To change the industry’s fortunes, a shift is needed. Industry and government leaders will need to begin to focus on quality and fundamental competitiveness instead of depending on labor costs and tariffs to give Dominican products an advantage in global markets. A recent World Bank report cited adding value through vertical integration, increasing innovation, and grouping manufacturing and services activities within FTZ as three possible options to revitalize the sector. As the Dominican Republic will not be able to compete simply on the basis of low prices, becoming a leader in advanced manufacturing and processing techniques will be key in the years to come. Adapting technological quality with its geographic advantages will produce the best results for the sector.
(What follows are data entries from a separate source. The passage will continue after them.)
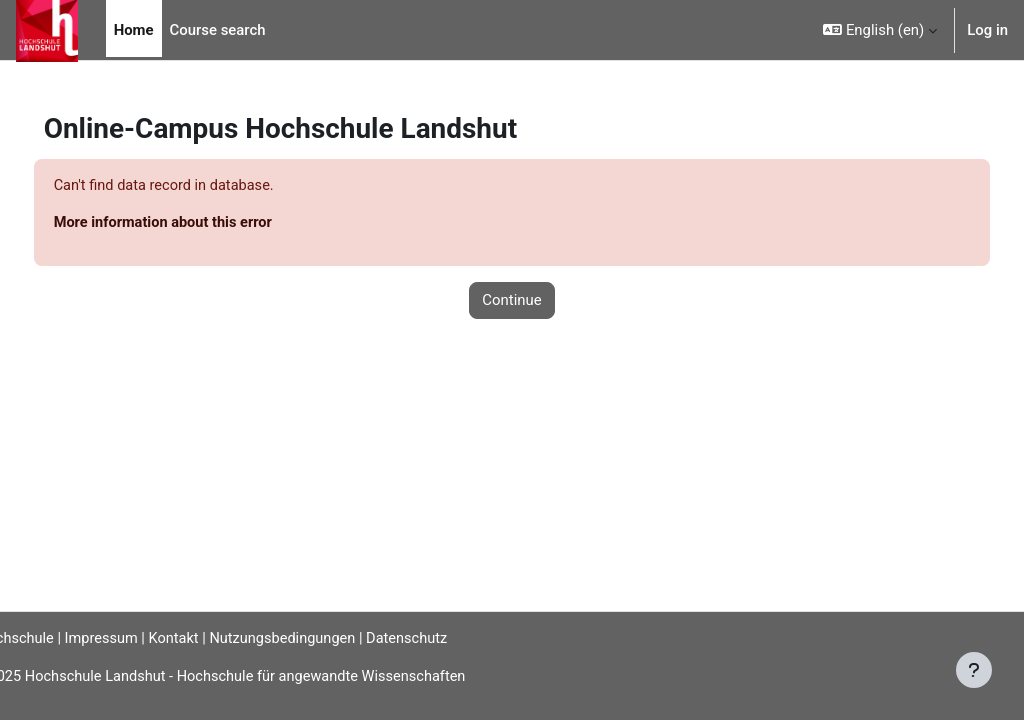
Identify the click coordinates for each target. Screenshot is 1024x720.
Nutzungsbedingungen (328, 638)
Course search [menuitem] (218, 30)
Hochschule (46, 638)
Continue (511, 301)
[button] (880, 30)
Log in (987, 30)
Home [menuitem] (134, 30)
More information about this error (203, 224)
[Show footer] (974, 670)
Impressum (141, 638)
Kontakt (215, 638)
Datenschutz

Industry participants also recognize the need to form new relationships in order to open new markets. While the share of exports to the US has declined in recent years, together with Haiti it still accounts for more than 70% of total exports, which makes the Dominican Republic one of the least diversified exporters in Latin America. There is considerable untapped potential in the South American and Asian markets, which are both expected to continue expanding rapidly in the future. In an interview with TBY, Ricardo Pérez, VP Caribbean Operations for Hanes, explained that he views the Asian market as central to the future of the sector. “I do not forecast much growth unless the government begins to partner with the big corporations in Asia to come to the Dominican Republic and invest,“ Pérez told TBY. “As for now, I see the sector remaining flat.“ The near-passage of the TPP could be a wake-up call in this regard, spurring new ties between the Dominican Republic and China.